It was the winter of 1805. The dry, salubrious season, when there was a bloom in every wasted cheek and a faint fey smile on every pair of cracked lips. When insect populations were down and sun baked out your lungs and dried up your bowels. But already the eternal forces of meteorological change were at work, the earth spinning round the sun, tilting on its axis, winds hissing, clouds mounting in the south like celestial armies.
Before long, it would begin to rain.
♦ OH MAMA, CAN THIS
REALLY BE THE END? ♦
Ned Rise wakes with a headache. Or no. Not a headache. A sort of generalized racking misery that makes him feel as if his pores are bleeding and his brain is leaking out his ears. Weak as a nonagenarian, he props himself on an elbow in the darkened dormitory and listens to the wheezing and moaning of the others as they toss on their sweaty pallets. He recognizes the racheting gasps of Jemmie Bird, one of his mates on the work crew, the oral flatulence of Samuel Purvey and the puling intermittent whistle of Boyles, hardly distinguishable from the whine of the mosquitoes. It is dark as the grave. Two o’clock? Three?
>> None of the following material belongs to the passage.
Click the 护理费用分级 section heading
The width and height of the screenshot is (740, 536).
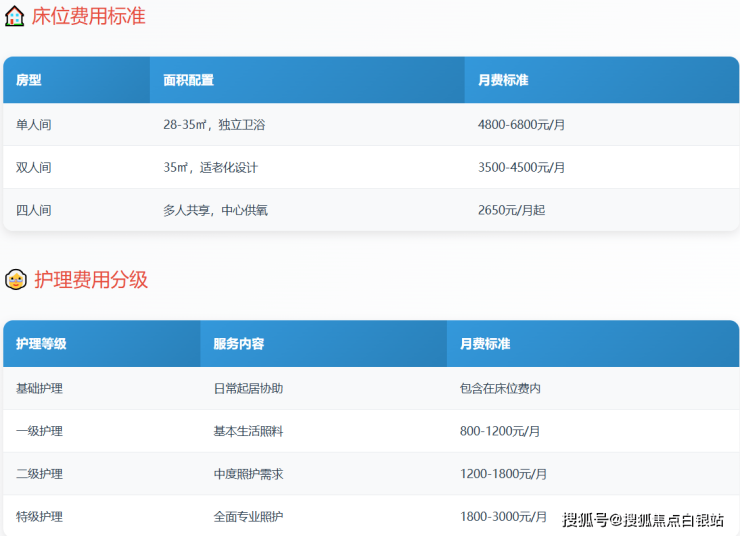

Ned turns to reach for his gourd of rum and suddenly he’s doubled up on the floor, that fiery demonic pain tearing at his guts until he can do nothing but stiffen and champ at the wooden bedpost until the spasm passes. But it doesn’t pass. It mounts in waves like a storm hitting the beach until it leaves him rocking and moaning and clutching at his stomach like a woman laboring to deliver a monster.
When he wakes again, he finds himself in the middle of the floor. He is wet with his own perspiration and his trousers are crusted with the yellowish serum he’s been evacuating these past few days. There is a stench of illness in the air — of catastrophic, all-devouring illness, of illness like a hungry, insatiable thing — and someone is whimpering softly at the far end of the room. It is then that the chill takes hold of him again, gently at first, like a dog with a rodent in its teeth. Then it comes on with a vengeance and Ned hugs his legs to his chest, teeth clacking, his head jittering at the tip of his spine like a jack-in-the-box. The cold is terrible, worse than the fire. He can feel the ice floes poking at him, the dark cold grip of the Thames, the tread of polar bears dancing on his chest, he looks up into the blackness and sees crystal igloos and Eskimos dead in the snow. He struggles to push himself up and stagger back to his pallet and the feeble warmth of his army-ration blanket. But he can’t. He can only lie there, huddled, while all around him the darkness opens like a mouth.
♦ A LOAD OF ASSES ♦
Pennants are flying, mainsails, topsails and jibs rattling in the breeze, the prow slicing the water as neatly as a scythe while whales spout and dolphins leap and a fine invigorating salt-sea spray fans out over the rails like a nimbus. Sea and sky are a matched set, blue as delftware, and the sun is nothing less than a stupendous spotlight fixed in the middle of it all — as if the world were a stage indeed and the ship and its crew approaching the denouement of some momentous command performance. The atmosphere rings with the joyous braying of the asses as their nostrils dilate round the rich and multifarious scents of landfall, with the huzzas of the sailors and the wild exuberant strains of Georgie Scott’s clarinet as he soars through “Over the Sea to Skye,” “Jolly Mortals, Fill Your Glasses” and “O An’ Ye Were Dead, Guidmen.” Bracing, is what it is.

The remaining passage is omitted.